> **PROBLEM TO WORK ON**: Write out the passage in the swap cache debugging text below, starting with "8. The value" and going on through "without infinite loop.".

> **GIVEN TEXT**:
==*==
6. Combined with the swap information, we look up the value of swap_map corresponding to the entry, and we find that it is 0x41<SWAP_HAS_CACHE| 0x1>.

crash> swap
SWAP_INFO_STRUCT    TYPE       SIZE       USED     PCT  PRI  FILENAME
ffffffa0ebae9a00  PARTITION  9693180k   2713508k   27%   -2  /dev/sda6
crash> struct swap_info_struct ffffffa0ebae9a00 | grep swap_map
  swap_map = 0xffffffc012e01000 "?", 
  frontswap_map = 0xffffffa0ea580000, 
crash> px (0xffffffc012e01000+0x1d1ca6)
$4 = 0xffffffc012fd2ca6
crash> rd -8  0xffffffc012fd2ca6
ffffffc012fd2ca6:  41                                                A

7, We bring 0x41 into the __read_swap_cache_async function, which will return -EEXIST in swapcache_prepare, if the value in swap_map corresponding to entry is always 0x41, wapcache_prepare
It will always return -EEXIST, and the task 938 will do infinite loop.

8. The value of swap_map corresponding to the entry is 0x41, which means that the swap_cache page corresponding to the entry has not been added successfully. If added successfully, __read_swap_cache_async can get the page from swap_address_space, without infinite loop.

9. Based on the above information, we guess the swap_cache page corresponding to the entry of the task 938  has not been added successfully, and it may also be blocked. Looking at the stacks of other tasks, it is found that other tasks have triggered the shrink flush io of direct memory reclaim in swap_cluster_readahead->read_swap_cache_async->swap_readpage->get_swap_bio, but it was blocked by blk-wbt because a request was not completed above. 

AFAIK, we guess that there is a potential logical infinite loop, that is the root cause of our system's stuck. The task 938 waits for the page add to swapcache to join successfully through swap_prepare loop, but the task of reading data from the swap area to the page in the swapcache is blocked by io when access blk-wbt or hctx->tags resources, but the task 938 has not been flushed out because of the request held by its blk-plug, which is the cause of other task io blocking.

> And how does the switch to GFP_NOIO fix this?  Simply by avoiding
direct reclaim altogether?
==*==
> **DATA SUPPLIED**:

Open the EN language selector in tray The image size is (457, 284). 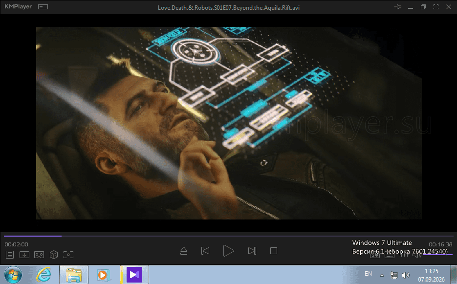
==*==
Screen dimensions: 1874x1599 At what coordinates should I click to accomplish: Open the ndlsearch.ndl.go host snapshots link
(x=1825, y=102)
==*==
> **COMPLETE ANSWER**:
8. The value of swap_map corresponding to the entry is 0x41, which means that the swap_cache page corresponding to the entry has not been added successfully. If added successfully, __read_swap_cache_async can get the page from swap_address_space, without infinite loop.